The Lakehouse Convergence: End of Storage Ideology

· 3 min read
Open table formats, principally Apache Iceberg and Delta Lake, dissolved the data warehouse vs. data lakehouse debate by making the storage layer interoperable. As of early 2026, 3 of the 4 major cloud data platforms support Iceberg natively, and the remaining strategic question is not “warehouse or lakehouse?” but “how do I avoid format lock-in while the interoperability standard settles?”

Why did the warehouse vs. lakehouse debate exist?

The warehouse vs. lakehouse debate existed because storage formats were proprietary, meaning choosing a platform meant choosing a format, and choosing a format meant accepting vendor lock-in to whatever query and governance capabilities that vendor provided.

Snowflake stored data in a proprietary micro-partitioned format. You could load data in, but extracting it at scale required Snowflake compute. Databricks built Delta Lake as an open format, but early versions had interoperability limitations. The “lakehouse” concept (structured warehouse capabilities on open lake storage) was genuinely innovative, but it was also a competitive positioning move: Databricks needed a narrative that differentiated from Snowflake’s warehouse dominance.

I spent 6 months in 2023 helping an organization choose between Snowflake and Databricks. The technical evaluation produced no clear winner. The real decision was about storage philosophy: proprietary-but-optimized or open-but-evolving. That was an architectural religion question, not an engineering one.

How did open table formats dissolve the debate?

Apache Iceberg’s emergence as a cross-platform standard eliminated the storage lock-in that drove the debate, because data stored in Iceberg can be queried by Snowflake, Databricks, BigQuery, Trino, and Spark without migration or reformatting.

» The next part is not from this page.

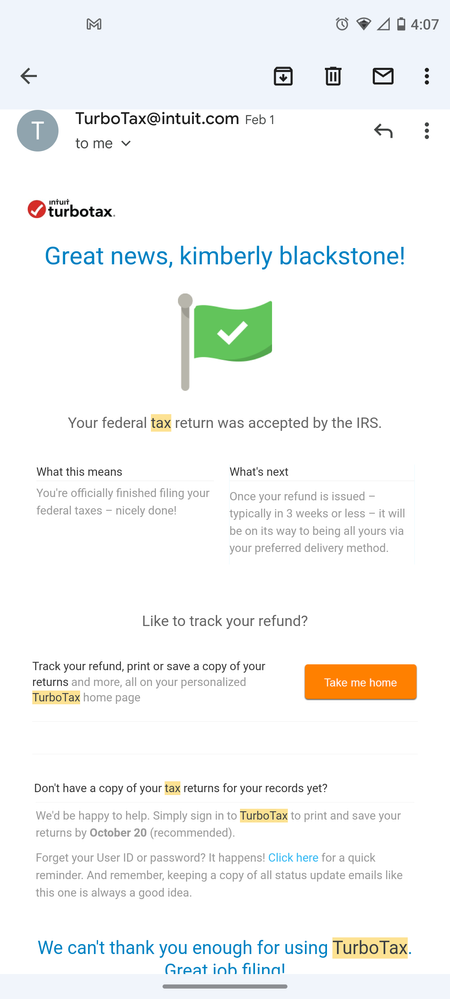The image size is (450, 999).
Task: Reply to TurboTax email
Action: point(383,131)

The turning point was Snowflake’s announcement of native Iceberg table support, followed by BigQuery’s Iceberg integration and Databricks’ adoption of Iceberg alongside Delta Lake through UniForm. When every major platform reads the same format, the storage layer is no longer a differentiator. Competition moves to compute performance, developer experience, and governance tooling, all of which are substitutable without data migration.

I migrated a 14TB analytical dataset from Snowflake’s proprietary format to Iceberg tables in early 2025. The migration took 3 days. The dataset is now queryable from Snowflake (for BI workloads), Databricks (for ML workloads), and Trino (for ad-hoc analysis). Three compute engines, one copy of the data, zero vendor lock-in at the storage layer. This configuration was impossible 2 years earlier.

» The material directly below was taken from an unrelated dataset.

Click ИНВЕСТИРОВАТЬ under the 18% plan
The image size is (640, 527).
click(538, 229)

What is the remaining question after format convergence?

The remaining question is whether interoperability standards (Iceberg REST catalog, credential vending, cross-engine transaction support) will mature fast enough to make multi-engine architectures practical, or whether operational complexity will push teams back to single-vendor simplicity.

Format compatibility is necessary but not sufficient. Querying an Iceberg table from Databricks while Snowflake holds an active write lock on it requires catalog-level coordination that is still evolving. Permission models differ across engines. Metadata caching strategies conflict. The format is open. The operational layer above it is not yet standardized.

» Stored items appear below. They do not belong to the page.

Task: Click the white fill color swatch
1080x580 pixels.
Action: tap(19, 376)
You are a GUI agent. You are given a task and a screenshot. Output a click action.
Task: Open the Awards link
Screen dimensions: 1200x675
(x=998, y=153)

I see two possible futures. In one, the Iceberg REST catalog becomes a universal coordination point, and multi-engine architectures become routine. In the other, the operational complexity of multi-engine pushes most organizations toward a single primary engine with Iceberg as an escape hatch rather than a daily interoperability layer. The data is the same in both futures. The operational model differs.

The warehouse vs. lakehouse debate is over. Open table formats ended it by making the question irrelevant. But debates in technology are never truly settled; they transform. The new debate, already forming in conference talks and vendor keynotes, is about catalog interoperability, governance portability, and compute-storage separation economics. The storage ideology died. The operational ideology is just beginning. The wise approach is the same as always: couple to the open standard (Iceberg), stay loosely coupled to the proprietary layer above it, and avoid treating any vendor’s current architecture as permanent.